(TASK ITEM)
Nothing but the lines below from the one that contains "is (1770, 989)." through the one that contains "Viewport: 993px width, 384px" should be retyped, exactly and including both ends. Do not include pictures.

(DATA)
[Start of Attachment]

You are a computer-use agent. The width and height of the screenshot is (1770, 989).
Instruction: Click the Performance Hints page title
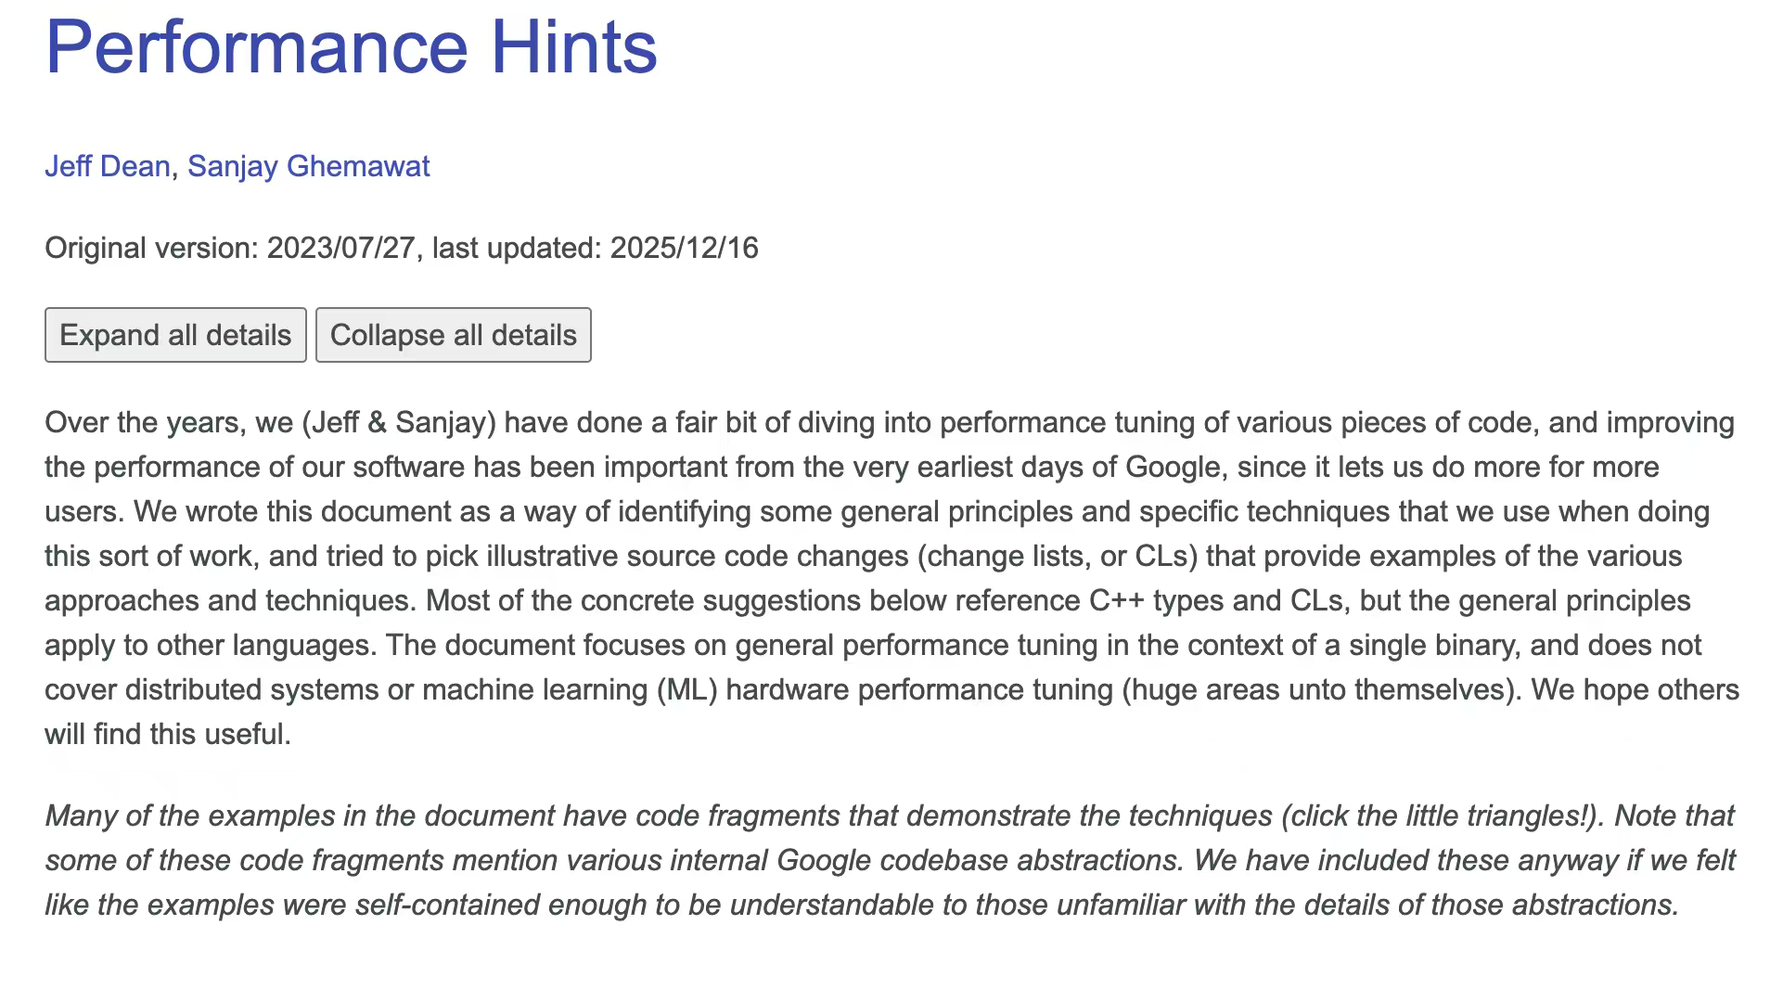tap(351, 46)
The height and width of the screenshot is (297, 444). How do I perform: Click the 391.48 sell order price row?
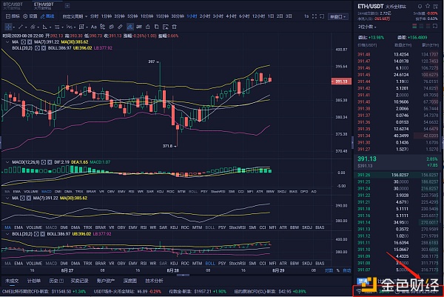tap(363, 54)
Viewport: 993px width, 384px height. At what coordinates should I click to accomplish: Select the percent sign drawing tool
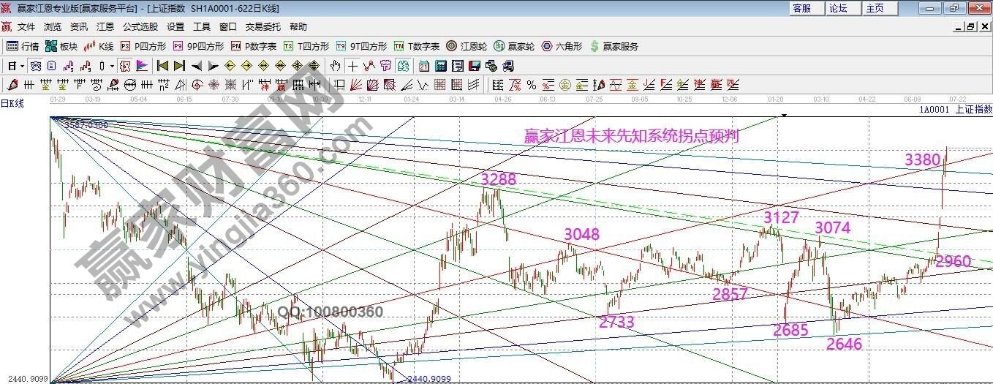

[End of Attachment]
[Start of Attachment]

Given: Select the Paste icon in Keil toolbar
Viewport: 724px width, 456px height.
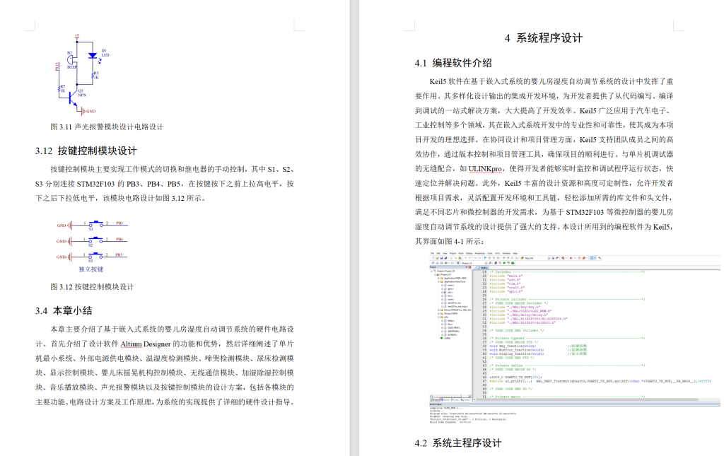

[End of Attachment]
[Start of Attachment]

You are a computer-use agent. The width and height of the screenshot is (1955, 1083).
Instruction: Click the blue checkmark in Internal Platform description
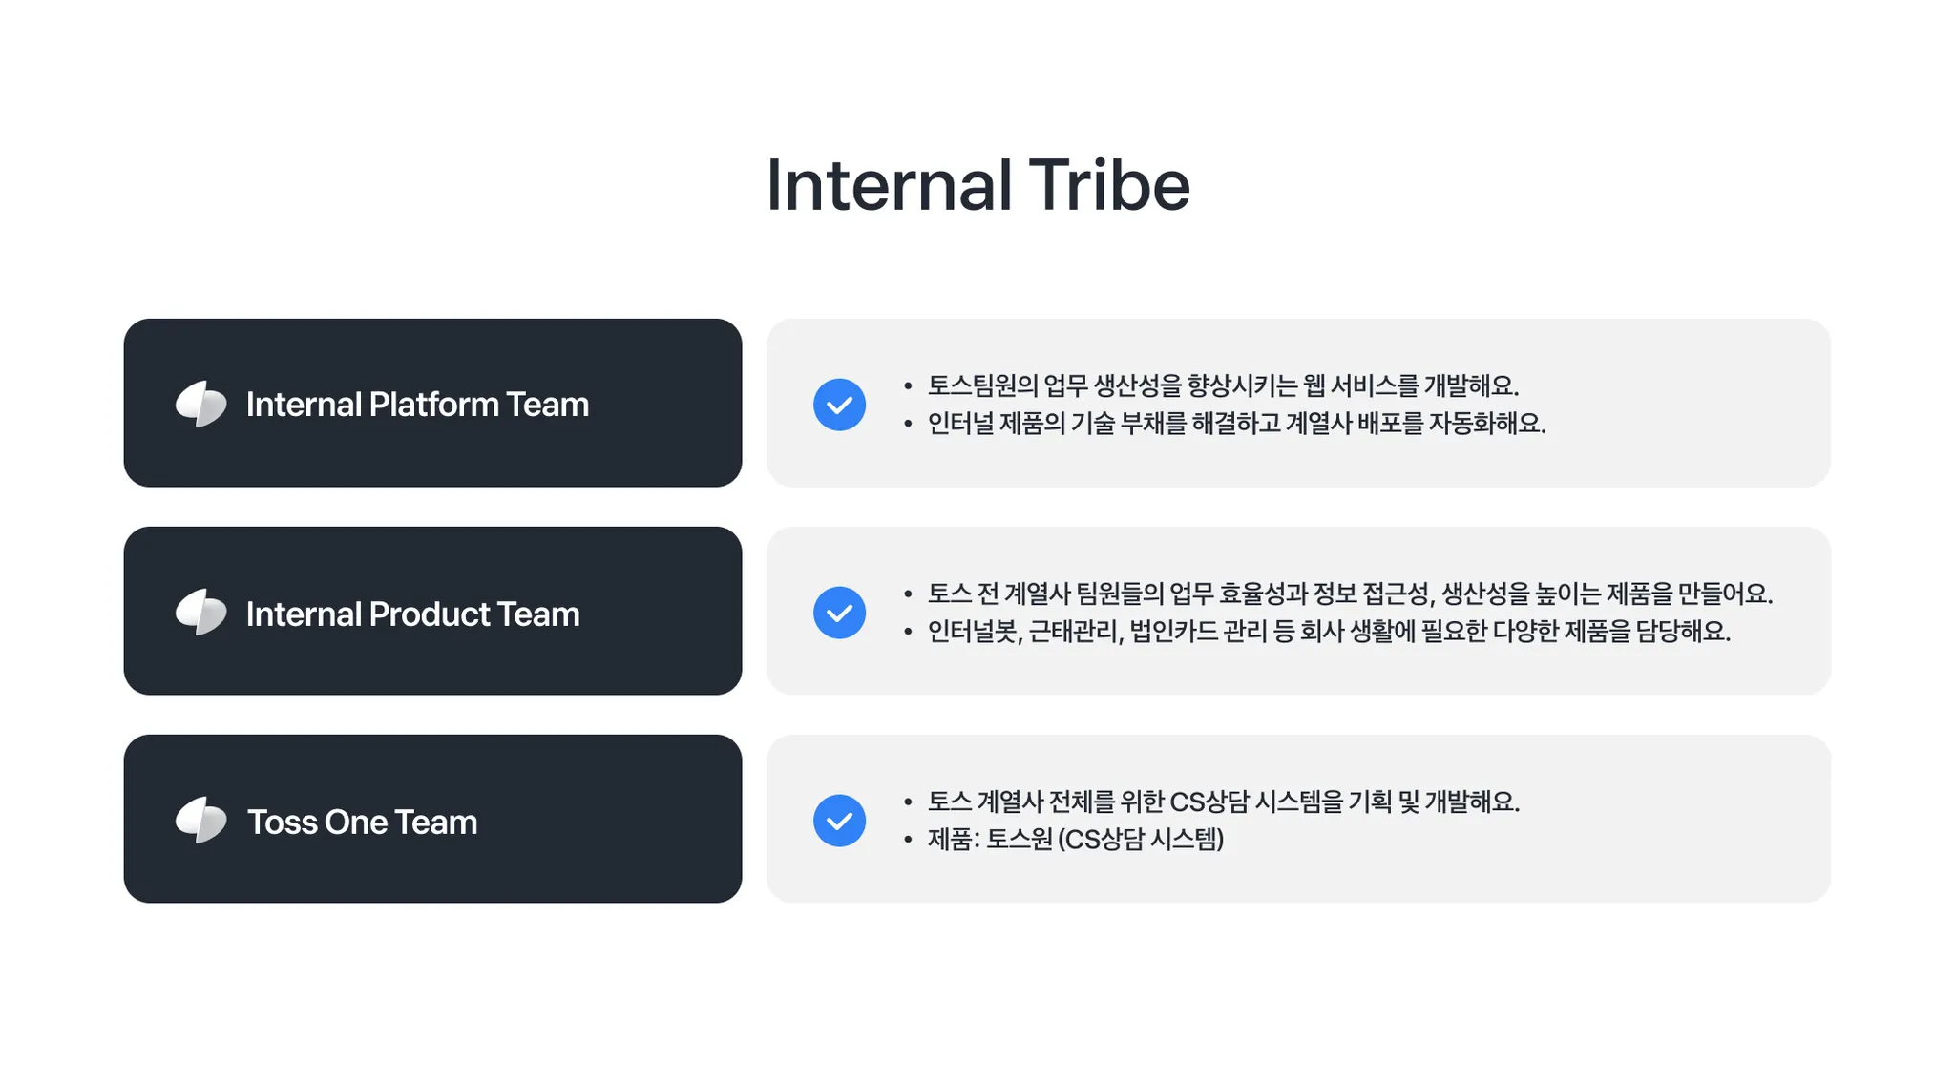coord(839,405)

[End of Attachment]

(SOLUTION FOR THIS PROBLEM)
You are a computer-use agent. The width and height of the screenshot is (1770, 989).
Instruction: Click the Performance Hints page title
tap(351, 46)
The height and width of the screenshot is (297, 444). How do I perform: Click the 391.48 sell order price row?
tap(363, 54)
Viewport: 993px width, 384px height. At what coordinates should I click to accomplish: Select the percent sign drawing tool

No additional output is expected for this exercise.